Deve-se discutir a maioridade penal no Brasil?
Enviada em 05/05/2021
A igualdade perante a lei deve sempre ser fortalecida e enaltecida, porém, essa isonomia não deve, necessariamente, transcender à menoridade, pois tal problemática está diretamente relacionada a nossa herança e ao precário estado de educação do Brasil. Como Pitágoras uma vez disse, “Educai as crianças e não será preciso punir os homens”.
A frase de Pitágoras reflete na realidade do Brasil, os problemas que enfrentamos hoje e os debates sobre maioridade penal tornam evidentes quais as consequências da má logística educacional. Tomando o estado do Rio de Janeiro como exemplo, que está entrelaçado, também, com fatores históricos desde a abolição da escravidão pela princesa isabel, que nada fez para inserir os negros na sociedade, acarretando assim, numa marginalização concentrada.
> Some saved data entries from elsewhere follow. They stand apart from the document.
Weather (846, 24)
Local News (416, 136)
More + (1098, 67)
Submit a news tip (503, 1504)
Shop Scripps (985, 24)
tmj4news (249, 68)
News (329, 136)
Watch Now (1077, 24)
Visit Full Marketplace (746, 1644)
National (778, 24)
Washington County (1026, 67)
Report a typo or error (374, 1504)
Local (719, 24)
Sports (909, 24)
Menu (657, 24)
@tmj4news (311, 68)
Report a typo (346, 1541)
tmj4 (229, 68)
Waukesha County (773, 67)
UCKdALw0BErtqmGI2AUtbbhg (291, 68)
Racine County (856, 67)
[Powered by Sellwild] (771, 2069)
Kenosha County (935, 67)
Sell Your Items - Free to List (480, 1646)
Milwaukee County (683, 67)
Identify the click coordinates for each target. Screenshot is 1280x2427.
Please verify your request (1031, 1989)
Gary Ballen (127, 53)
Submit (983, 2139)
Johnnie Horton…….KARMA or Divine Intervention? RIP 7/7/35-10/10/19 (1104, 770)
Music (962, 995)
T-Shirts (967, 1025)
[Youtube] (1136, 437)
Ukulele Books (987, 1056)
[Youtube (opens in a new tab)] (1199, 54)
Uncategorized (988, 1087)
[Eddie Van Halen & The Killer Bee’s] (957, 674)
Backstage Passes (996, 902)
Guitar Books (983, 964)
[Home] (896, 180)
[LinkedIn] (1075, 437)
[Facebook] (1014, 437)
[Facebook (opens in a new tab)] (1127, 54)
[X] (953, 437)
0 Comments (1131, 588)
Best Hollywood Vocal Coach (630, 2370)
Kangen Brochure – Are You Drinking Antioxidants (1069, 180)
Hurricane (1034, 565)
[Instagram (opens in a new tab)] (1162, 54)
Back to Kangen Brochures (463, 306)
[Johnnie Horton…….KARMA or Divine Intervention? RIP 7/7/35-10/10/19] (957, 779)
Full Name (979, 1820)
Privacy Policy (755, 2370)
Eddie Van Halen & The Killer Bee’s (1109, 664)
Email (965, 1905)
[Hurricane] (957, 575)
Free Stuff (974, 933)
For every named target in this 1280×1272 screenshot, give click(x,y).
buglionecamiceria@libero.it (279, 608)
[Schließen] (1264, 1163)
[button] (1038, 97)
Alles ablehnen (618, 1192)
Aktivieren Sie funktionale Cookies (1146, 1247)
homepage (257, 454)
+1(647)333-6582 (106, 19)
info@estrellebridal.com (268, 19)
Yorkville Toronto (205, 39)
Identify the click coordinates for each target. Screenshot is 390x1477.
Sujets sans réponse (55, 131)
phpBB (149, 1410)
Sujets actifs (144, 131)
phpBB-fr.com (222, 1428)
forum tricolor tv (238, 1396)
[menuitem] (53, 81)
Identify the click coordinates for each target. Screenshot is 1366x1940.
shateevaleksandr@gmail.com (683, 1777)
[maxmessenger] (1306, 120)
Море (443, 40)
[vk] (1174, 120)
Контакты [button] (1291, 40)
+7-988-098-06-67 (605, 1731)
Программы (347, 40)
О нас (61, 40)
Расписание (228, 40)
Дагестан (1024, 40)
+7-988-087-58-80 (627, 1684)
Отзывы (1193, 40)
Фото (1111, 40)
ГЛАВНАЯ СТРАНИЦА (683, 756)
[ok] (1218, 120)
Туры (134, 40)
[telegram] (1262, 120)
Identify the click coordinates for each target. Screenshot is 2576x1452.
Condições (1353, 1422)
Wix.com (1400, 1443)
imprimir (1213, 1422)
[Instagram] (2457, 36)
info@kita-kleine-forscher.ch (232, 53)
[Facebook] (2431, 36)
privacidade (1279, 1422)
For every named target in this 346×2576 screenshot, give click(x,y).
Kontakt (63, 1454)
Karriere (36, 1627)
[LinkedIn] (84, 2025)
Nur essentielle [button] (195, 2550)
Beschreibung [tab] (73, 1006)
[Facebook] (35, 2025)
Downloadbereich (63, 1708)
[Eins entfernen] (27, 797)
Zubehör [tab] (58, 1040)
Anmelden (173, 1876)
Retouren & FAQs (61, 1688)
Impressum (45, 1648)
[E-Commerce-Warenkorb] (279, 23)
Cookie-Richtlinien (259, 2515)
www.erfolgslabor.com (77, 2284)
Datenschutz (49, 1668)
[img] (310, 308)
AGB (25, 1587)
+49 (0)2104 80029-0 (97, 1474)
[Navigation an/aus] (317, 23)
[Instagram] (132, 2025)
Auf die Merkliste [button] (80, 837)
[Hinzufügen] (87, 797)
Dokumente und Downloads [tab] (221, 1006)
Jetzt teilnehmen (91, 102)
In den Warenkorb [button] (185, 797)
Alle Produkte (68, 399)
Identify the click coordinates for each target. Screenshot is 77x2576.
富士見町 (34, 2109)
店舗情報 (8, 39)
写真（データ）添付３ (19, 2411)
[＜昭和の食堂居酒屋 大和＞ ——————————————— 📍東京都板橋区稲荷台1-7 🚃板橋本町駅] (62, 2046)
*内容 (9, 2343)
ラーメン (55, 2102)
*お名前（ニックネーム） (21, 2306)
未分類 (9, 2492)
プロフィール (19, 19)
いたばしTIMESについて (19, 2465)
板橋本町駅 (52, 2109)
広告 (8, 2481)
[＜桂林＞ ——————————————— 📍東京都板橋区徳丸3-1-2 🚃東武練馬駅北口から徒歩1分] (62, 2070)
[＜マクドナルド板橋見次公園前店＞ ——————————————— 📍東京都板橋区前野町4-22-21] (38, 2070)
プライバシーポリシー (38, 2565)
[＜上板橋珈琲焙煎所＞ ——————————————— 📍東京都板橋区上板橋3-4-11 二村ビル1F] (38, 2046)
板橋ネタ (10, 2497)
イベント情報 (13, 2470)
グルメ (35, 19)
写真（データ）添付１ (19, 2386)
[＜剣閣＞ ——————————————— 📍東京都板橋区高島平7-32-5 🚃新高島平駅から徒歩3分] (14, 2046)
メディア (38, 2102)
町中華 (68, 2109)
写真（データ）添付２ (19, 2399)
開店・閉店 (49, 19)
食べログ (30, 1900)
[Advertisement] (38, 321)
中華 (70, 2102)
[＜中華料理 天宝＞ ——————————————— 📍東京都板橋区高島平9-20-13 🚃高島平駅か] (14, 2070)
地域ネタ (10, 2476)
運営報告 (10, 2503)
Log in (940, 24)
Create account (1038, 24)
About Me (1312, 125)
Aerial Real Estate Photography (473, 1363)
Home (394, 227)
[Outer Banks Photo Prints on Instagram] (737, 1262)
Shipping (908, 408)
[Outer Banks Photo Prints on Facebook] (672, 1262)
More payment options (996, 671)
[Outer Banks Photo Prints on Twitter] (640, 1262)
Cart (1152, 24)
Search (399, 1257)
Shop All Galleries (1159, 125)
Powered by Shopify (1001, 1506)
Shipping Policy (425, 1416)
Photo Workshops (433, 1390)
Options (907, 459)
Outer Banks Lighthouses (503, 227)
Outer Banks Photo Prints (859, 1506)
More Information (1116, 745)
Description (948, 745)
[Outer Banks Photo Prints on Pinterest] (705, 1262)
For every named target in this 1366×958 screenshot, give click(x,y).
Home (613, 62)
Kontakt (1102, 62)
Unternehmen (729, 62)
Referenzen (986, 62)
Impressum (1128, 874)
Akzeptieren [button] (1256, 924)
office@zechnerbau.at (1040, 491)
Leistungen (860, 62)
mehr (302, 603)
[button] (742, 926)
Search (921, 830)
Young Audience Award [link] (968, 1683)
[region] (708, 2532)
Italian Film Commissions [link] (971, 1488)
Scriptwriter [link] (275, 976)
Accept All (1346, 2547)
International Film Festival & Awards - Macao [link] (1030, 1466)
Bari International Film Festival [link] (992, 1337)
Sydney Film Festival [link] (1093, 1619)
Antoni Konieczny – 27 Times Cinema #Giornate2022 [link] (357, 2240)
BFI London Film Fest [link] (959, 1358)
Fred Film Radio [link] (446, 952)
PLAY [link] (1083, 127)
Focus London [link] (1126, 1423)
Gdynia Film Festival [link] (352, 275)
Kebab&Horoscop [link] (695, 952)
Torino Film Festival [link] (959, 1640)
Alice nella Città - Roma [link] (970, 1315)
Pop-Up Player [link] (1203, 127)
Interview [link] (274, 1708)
Posto isto, não se pode afirmar que essa questão se resolva apenas reduzindo a maioridade penal, quando temos tantos problemas herdados de diferentes tempos e esferas sociais. Além dos diversos estudos neurobiológicos conduzidos pela Universidade de Oxford que apontam que os adolescentes têm um padrão diferente de atribuições de valores para a tomada de decisões, quando comparado a adultos, em função das diferenças neurobiológicas, isto é, a área do cérebro ( que é o córtex pré-frontal ) responsável pela tomada de tais decisões ainda não alcançou a maturação. Assim sendo, é irrealizável um princípio de igualdade perante à lei para menores que ainda não atingiram a maioridade.
Levando em consideração o argumento de Pitágoras, uma reestruturação e mais investimentos na educação por parte do Governo Federal se fazem necessários, pois, a educação é o alicerce mais seguro, a longo prazo, para atenuar essa problemática. A curto prazo, com a assessoria do ECA, deverão ser elaboradas novas medidas de punições para o menor condizentes com sua idade e crime, investindo assim, em sua reabilitação social.